Abdoul Salam Sow

Personal information
- Date of birth: 13 August 1970 (age 56)
- Place of birth: Conakry, Guinea
- Position: Midfielder

Youth career
- Thouars Foot 79

Senior career*
- Years: Team / Apps / (Gls)
- 1993–1994: Kortrijk / 17 / (3)
- 1994–1995: Ankaragücü / 19 / (0)
- 1995–1996: Martigues / 23 / (3)
- 1996: Jeonnam Dragons / 3 / (0)
- 1997–1998: Belenenses / 18 / (0)
- 1998–1999: Skoda Xanthi / 2 / (0)
- 2000–2001: Marco / 17 / (6)
- 2001–2002: Imortal
- 2003–2005: Gharafa
- 2005–2006: Hafia

International career
- 1993–2005: Guinea / 53 / (6)

= Abdoul Salam Sow =

Guinean footballer (born 1970)

 Abdoul Salam Sow (born 13 August 1970) is a Guinean former professional footballer who played as a midfielder for Ankaragücü, FC Martigues, Belenenses, Imortal, Qatar SC and Jeonnam Dragons.
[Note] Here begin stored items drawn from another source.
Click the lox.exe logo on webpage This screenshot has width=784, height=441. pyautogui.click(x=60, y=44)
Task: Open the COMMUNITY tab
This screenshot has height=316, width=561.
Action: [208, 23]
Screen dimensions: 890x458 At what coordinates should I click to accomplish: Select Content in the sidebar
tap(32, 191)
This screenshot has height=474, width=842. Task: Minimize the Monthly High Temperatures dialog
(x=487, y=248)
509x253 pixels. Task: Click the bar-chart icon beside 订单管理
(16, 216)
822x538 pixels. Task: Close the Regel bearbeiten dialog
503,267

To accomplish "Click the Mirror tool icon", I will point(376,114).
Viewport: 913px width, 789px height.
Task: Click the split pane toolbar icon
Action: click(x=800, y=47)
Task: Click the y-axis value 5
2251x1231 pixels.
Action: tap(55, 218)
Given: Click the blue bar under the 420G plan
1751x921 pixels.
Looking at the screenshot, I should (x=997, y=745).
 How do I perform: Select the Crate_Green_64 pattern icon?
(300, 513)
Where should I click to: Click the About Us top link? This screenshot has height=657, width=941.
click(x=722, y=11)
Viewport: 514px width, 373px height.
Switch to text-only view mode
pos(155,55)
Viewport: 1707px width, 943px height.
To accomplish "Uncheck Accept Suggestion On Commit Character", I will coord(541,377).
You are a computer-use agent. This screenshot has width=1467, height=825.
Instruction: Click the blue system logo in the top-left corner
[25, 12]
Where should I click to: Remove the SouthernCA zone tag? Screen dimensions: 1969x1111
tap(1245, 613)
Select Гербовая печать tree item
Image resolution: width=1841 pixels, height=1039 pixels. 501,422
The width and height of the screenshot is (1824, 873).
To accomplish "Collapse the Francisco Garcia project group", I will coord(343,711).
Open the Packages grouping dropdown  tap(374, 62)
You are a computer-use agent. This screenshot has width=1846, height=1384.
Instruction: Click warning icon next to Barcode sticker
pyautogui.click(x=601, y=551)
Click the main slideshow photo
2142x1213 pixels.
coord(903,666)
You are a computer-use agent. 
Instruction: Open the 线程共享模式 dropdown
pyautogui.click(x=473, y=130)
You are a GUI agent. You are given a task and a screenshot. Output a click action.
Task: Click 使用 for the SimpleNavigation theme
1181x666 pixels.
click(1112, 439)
He represented the Guinea national team internationally.

==Club career==
Sow was born in Conakry, Guinea. He played one season with Martigues in the French Ligue 1. He also had a spell with Ankaragücü in the Turkish Süper Lig.

==International career==
Sow was part of the Guinea national team at the 2004 African Nations Cup, which finished second in their group in the first round of competition, before losing in the quarter-finals to Mali.